そして、マイクロソフトはjQueryのサポートをまた一歩進めることになりました。
同社のバイスプレジデントであるScott Guthrie氏は9月15日のブログ「Announcing the Microsoft AJAX CDN」で、マイクロソフトのASP.NETチームがCDN(コンテンツデリバリネットワーク)「Microsoft Ajax CDN」を立ち上げ、jQueryとASP.NET Ajaxの配布を開始したと発表しています。
発表によると、同社は以下のURLでjQueryの配布を行うため、jQueryを利用する場合はいちいち自分のWebサイトにjQueryをダウンロードして公開する必要はなく、誰でもこのURLを利用すればいいとのこと。しかもCDNを利用しているため高速に配布されるそうです。
http://ajax.microsoft.com/ajax/jquery/jquery-1.3.2.min.js
また、Microsoft Ajax CDNは一般のASP.NETアプリケーションからも利用可能になっていると説明されており、CDNによりアプリケーションのダウンロード時間を短縮する効果を実現できるそうです。
CDNによるjQueryの配布はグーグルがAjax Libraries APIを通じて昨年から実施しています(グーグルはjQueryだけでなく、prototype.js、script.aculo.us、MooTools、Y!UIなどさまざまなフレームワークを配布しています)。
マイクロソフトがjQueryの配布を開始した背景は何でしょうか? 多くのデベロッパーがネイティブアプリケーションから徐々にJavaScriptアプリケーション、Ajaxアプリケーションへの移行を考え始めており、彼らに対して一貫した環境を自社プラットフォームで提供したいのではないか、と考えられないでしょうか。Visual Studioで開発するJavaScriptアプリケーションのjQueryライブラリがグーグルからロードされる、というのは避けたいのでしょう。
今後のバージョンでは性能向上とモバイル対応
jQueryは次期バージョンの「Thunderbird 3」や、FirefoxのアドオンをJavaScriptで書けるようにするモジラのプロジェクト「Jetpack」で採用されるなど、今後さらに普及することが予想されます(参考:jQueryの用途広がる、次期バージョンのThunderbirdにも搭載)。
そのjQueryの年次カンファレンス「2009 jQuery Conference」が、9月中旬にボストンで開催されました。
カンファレンスでは、jQuery開発者のResig氏によるプレゼンテーションが行われ、その資料がResig氏のブログで公開されています。
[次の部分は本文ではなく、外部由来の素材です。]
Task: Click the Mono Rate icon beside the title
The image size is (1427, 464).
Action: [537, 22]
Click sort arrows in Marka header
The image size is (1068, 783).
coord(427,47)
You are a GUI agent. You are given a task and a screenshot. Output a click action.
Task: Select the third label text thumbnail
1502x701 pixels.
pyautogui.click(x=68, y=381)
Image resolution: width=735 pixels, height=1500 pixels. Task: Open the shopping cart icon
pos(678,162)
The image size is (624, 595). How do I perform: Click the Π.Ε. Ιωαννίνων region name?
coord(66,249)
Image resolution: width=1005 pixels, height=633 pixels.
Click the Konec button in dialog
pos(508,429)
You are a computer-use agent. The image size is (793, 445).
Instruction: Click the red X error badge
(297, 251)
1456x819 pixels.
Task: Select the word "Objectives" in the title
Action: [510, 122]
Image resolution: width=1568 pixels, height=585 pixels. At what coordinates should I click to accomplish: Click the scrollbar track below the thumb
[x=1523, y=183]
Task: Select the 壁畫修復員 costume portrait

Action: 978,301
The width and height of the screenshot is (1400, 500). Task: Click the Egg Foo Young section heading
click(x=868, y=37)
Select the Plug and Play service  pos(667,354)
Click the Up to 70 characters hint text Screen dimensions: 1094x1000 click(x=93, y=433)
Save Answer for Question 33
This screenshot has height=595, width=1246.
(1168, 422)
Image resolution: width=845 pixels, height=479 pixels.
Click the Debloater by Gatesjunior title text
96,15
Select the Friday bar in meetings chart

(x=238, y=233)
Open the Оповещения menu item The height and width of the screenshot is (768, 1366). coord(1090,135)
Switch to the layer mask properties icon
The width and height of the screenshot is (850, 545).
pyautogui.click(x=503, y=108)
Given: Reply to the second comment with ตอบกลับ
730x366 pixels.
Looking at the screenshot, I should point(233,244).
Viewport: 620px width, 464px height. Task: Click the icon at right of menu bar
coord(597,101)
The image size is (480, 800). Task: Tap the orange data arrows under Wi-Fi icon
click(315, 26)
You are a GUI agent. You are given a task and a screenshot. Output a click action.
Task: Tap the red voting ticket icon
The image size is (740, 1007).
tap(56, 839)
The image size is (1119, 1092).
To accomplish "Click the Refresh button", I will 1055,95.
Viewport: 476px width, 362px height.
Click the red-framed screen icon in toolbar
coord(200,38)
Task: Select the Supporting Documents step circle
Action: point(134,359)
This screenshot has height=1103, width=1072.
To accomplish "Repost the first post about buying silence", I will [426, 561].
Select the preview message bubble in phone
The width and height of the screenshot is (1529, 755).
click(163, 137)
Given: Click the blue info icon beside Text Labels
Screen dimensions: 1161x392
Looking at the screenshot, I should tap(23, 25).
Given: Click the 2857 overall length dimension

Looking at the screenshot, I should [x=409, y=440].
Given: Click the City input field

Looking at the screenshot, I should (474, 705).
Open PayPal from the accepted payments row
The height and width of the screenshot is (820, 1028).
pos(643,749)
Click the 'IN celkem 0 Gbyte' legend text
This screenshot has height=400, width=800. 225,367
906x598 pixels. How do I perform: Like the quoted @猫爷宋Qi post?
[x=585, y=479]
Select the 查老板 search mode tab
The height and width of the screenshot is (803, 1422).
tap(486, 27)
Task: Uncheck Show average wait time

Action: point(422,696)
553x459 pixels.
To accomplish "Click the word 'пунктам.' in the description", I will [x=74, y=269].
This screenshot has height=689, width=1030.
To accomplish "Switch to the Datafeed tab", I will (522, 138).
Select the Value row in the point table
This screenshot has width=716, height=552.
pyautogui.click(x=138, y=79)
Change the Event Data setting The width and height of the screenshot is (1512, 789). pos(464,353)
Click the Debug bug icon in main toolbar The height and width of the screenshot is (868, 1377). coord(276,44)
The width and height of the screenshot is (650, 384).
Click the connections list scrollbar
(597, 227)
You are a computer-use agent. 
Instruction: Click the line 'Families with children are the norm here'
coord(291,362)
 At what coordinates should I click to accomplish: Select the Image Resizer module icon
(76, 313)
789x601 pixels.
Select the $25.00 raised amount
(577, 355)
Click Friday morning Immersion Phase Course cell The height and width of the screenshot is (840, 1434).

現在jQueryのバージョンは1.3.2ですが、資料によると次バージョンの1.3.3では全体にオーバーホールが行われ大幅な性能向上を実現。さらに1.4ではiPhone、Palm Pre、Android、Fennecなどモバイル環境での最適化を進めるとともに、jQuery UIとしていままで別だったユーザーインターフェイスまわりのいくつかの機能をjQuery本体に組み込むことが明らかになっています。